Scalable Generative Modeling of Protein Ligand Trajectories via Graph Neural Diffusion Networks

ICLR 2026 Conference Submission20390 Authors

19 Sept 2025 (modified: 08 Oct 2025)ICLR 2026 Conference SubmissionEveryoneRevisionsBibTeXCC BY 4.0
Keywords: Protein–ligand dynamics, Drug discovery, Graph Neural Networks, Cross-attention, Diffusion models, SE(3)-invariance, Generative modeling, Molecular simulation, Trajectory prediction, Transition path sampling
TL;DR: A scalable generative framework combining protein language models and diffusion models to simulate protein-ligand dynamics in large biomolecular systems.

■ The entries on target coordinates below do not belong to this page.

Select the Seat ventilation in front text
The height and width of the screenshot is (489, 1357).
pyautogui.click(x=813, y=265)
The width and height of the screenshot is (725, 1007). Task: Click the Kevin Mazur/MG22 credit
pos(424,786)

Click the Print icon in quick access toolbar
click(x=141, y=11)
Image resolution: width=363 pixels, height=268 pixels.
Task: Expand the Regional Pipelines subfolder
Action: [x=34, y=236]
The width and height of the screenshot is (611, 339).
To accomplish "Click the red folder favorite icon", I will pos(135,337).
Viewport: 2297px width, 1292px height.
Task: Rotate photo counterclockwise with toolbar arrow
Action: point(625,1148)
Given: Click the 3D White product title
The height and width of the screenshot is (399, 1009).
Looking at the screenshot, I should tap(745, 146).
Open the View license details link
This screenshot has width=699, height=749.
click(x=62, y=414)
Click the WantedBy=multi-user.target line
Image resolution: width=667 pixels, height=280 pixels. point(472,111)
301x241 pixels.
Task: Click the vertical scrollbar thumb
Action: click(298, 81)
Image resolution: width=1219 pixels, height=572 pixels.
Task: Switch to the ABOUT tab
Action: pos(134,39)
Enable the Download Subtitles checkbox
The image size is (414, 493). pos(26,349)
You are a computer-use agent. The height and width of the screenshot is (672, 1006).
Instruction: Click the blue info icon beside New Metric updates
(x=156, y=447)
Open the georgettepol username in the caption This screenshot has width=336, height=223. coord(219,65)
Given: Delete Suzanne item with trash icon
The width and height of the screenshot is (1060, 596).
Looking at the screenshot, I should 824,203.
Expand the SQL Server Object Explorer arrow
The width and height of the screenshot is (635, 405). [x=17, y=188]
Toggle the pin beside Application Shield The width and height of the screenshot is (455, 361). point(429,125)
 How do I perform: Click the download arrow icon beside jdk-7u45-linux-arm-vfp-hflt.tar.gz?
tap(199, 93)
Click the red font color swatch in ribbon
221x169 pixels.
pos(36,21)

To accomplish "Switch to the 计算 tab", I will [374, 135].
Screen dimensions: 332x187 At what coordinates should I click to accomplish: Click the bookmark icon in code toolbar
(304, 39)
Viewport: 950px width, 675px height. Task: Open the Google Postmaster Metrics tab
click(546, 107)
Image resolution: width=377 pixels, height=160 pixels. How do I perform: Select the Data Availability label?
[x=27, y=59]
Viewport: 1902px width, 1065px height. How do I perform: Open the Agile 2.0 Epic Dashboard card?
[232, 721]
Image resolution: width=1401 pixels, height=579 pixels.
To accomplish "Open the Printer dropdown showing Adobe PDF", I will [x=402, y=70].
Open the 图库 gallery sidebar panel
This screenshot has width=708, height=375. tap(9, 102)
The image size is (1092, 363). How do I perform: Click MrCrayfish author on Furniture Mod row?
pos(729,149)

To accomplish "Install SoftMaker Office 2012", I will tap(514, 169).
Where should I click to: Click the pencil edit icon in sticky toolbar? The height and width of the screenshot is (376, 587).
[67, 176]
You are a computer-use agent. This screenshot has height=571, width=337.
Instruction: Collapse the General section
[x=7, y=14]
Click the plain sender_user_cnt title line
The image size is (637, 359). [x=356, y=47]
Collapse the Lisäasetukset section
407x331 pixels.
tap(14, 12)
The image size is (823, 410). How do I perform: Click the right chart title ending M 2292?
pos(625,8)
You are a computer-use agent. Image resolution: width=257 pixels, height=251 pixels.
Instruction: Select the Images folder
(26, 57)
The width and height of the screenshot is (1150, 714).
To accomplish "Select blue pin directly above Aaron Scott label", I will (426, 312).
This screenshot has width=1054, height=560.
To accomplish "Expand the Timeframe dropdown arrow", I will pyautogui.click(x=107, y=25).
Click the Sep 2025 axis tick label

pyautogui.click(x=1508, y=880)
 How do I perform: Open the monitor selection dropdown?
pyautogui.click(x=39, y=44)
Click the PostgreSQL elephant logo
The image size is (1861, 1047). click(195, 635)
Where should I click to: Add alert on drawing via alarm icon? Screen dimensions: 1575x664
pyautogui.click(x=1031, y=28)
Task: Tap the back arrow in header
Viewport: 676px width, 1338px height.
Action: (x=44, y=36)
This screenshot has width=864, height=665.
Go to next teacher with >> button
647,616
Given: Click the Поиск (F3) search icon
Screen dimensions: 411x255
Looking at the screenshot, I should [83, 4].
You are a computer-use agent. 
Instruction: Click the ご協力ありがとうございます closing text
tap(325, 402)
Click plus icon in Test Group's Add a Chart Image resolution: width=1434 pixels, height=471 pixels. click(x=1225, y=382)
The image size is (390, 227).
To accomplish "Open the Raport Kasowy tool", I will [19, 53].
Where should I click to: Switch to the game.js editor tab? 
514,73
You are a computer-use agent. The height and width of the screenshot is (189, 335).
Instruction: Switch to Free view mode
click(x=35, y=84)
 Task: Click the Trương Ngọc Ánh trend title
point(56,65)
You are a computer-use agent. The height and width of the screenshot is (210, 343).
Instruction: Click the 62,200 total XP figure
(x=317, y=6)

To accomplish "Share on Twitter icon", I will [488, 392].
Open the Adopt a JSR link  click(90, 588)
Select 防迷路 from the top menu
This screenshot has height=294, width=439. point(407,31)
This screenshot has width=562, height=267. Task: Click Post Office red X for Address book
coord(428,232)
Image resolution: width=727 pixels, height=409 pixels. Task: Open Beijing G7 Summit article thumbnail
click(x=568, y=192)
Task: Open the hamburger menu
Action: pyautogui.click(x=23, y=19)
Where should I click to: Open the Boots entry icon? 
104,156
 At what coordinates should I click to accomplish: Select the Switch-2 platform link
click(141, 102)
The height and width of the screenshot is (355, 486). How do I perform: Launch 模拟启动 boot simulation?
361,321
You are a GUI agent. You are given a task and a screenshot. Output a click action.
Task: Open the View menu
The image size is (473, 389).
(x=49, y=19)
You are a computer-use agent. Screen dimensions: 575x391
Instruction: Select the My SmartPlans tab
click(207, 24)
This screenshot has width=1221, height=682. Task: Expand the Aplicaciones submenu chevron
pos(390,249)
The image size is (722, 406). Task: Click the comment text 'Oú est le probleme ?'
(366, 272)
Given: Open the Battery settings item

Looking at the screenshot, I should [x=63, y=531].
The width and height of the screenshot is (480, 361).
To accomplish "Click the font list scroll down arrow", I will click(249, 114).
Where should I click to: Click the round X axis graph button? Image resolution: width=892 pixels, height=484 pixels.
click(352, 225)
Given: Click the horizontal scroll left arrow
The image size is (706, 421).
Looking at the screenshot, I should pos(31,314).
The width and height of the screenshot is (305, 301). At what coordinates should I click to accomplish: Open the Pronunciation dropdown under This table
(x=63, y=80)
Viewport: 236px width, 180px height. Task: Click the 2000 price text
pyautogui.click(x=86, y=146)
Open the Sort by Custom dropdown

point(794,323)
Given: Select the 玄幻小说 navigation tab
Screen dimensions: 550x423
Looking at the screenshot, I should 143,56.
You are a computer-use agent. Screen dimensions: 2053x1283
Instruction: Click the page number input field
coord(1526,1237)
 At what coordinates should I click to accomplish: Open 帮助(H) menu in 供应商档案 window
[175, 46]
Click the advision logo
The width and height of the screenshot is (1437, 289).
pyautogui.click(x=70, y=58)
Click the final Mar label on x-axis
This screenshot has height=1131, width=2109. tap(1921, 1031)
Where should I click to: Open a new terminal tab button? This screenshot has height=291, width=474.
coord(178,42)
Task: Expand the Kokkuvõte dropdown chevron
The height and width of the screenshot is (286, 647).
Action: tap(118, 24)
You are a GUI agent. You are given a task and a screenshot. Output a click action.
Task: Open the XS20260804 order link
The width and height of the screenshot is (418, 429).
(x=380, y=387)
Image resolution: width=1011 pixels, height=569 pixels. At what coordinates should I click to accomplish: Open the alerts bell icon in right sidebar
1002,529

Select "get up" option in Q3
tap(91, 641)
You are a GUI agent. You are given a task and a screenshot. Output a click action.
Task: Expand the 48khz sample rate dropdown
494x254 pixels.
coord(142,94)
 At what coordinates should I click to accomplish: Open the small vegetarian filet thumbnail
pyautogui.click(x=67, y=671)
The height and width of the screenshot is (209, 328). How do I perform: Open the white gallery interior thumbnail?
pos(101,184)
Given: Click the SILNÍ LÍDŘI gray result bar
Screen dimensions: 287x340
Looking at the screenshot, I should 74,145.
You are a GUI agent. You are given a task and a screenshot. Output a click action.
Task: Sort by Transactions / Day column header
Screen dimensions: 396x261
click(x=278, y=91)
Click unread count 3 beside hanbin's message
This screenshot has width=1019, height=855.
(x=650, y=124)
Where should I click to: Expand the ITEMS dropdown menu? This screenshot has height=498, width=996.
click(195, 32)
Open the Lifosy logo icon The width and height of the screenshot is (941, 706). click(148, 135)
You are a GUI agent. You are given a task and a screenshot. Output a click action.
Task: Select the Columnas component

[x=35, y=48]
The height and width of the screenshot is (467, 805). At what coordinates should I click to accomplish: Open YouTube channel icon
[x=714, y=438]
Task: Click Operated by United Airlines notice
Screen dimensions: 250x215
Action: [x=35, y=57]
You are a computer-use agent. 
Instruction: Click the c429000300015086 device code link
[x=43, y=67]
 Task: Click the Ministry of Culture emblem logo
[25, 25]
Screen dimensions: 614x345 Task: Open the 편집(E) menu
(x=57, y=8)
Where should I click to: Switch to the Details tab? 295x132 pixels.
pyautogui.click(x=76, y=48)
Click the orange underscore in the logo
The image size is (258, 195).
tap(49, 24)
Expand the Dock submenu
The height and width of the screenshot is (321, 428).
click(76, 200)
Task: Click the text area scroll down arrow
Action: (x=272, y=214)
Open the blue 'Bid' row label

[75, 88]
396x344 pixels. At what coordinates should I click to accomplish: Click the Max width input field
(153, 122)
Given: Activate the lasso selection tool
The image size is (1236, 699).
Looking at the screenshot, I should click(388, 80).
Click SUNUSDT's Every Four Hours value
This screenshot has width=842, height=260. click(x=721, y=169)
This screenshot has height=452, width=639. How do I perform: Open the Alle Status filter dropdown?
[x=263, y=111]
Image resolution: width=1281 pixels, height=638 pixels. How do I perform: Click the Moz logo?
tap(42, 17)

Abstract: Modeling protein–ligand dynamics over long timescales is essential for drug discovery yet remains challenging in large biomolecular systems. We propose HemePLM-Diffuse, a generative framework that combines Graph Neural Networks, cross-attention, and diffusion models to simulate protein–ligand interactions with atomic-level fidelity. The method employs SE(3)-invariant graph representations to preserve molecular geometry and a time-aware cross-attention mechanism to capture context-dependent interactions between proteins and ligands. A diffusion-based generative process models stochastic motion, enabling trajectory forecasting and ligand fragment inpainting.HemePLM-Diffuse scales efficiently to systems exceeding 10,000 atoms while maintaining structural accuracy. On the 3CQV HEME system, it surpasses leading methods, including TorchMD-Net, MDGen, and Uni-Mol, in trajectory prediction and transition path sampling . By integrating geometry-aware graph learning with generative diffusion, HemePLM-Diffuse provides a scalable alternative to molecular dynamics, advancing data-driven approaches for drug design and protein function analysis.